Are you optimistic about Verizon's future?


Mobile Edge Compute, one of the programs that Raymond James says that Verizon will reduce or eliminate spending on, is an interesting program that is branded as Verizon 5G Edge by the carrier. This cloud computing platform moves data processing from centralized data centers to literally the edge of Verizon's 5G network. This moves the processing closer to the devices that use it. As a result, the distance that the data has to travel is greatly reduced helping Verizon achieve ultra-low latency (under 20 milliseconds in many cases). This is important for applications that require near instantaneous response times.


If Schulman decides to reduce Verizon's focus on this technology, it doesn't indicate a problem with the technology itself. But many businesses have been too slow to make the changes to their physical plant necessary to take advantage of MEC. As a result, Verizon could be spending too much on a project that is not generating enough in revenue to keep spending on. Additionally, when Verizon eliminated 13,000 jobs recently, the 5G Acceleration (5GA) team responsible for Mobile Edge Compute was hit hard with speculation that the layoffs reduced headcount in that group by a whopping 20%-25%.

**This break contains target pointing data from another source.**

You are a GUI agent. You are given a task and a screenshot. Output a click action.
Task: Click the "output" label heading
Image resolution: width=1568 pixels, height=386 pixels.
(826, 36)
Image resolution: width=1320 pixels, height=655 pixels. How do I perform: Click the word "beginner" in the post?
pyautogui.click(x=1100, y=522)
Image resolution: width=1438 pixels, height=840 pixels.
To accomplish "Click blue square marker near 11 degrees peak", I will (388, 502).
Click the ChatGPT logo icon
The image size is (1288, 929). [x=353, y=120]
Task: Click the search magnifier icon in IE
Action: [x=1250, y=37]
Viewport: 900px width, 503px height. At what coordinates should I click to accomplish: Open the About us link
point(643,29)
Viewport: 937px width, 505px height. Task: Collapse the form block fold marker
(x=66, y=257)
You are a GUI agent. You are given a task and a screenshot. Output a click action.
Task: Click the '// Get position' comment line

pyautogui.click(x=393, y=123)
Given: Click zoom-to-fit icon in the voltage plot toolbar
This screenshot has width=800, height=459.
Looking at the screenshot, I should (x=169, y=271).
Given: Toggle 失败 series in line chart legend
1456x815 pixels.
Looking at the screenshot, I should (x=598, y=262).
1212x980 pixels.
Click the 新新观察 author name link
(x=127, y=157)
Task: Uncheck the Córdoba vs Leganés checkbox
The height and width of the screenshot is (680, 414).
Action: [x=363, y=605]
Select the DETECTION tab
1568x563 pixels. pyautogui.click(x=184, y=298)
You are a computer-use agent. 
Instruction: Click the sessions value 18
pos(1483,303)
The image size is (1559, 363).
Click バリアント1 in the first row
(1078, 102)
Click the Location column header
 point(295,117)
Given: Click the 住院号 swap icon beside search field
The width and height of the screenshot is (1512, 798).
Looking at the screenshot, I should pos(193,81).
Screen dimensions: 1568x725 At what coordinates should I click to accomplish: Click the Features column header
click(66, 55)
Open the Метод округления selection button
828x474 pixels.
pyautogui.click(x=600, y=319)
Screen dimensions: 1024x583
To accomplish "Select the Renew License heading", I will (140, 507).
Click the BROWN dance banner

The carrier is moving away from technology like MEC as it becomes leaner and scrappier


The bottom line is that Verizon appears to be moving away from things like MEC and is moving toward AI-driven customer service and network automation to lower the long-term costs of operating a 5G network. And the $20 billion all-cash acquisition of Frontier is requiring Verizon to take on a heavy debt-load that will necessitate some belt-tightening on the part of the carrier. Schulman's plan is to move Verizon to a "leaner, scrappier" model using AI and fiber that will prioritize customer retention and loyalty.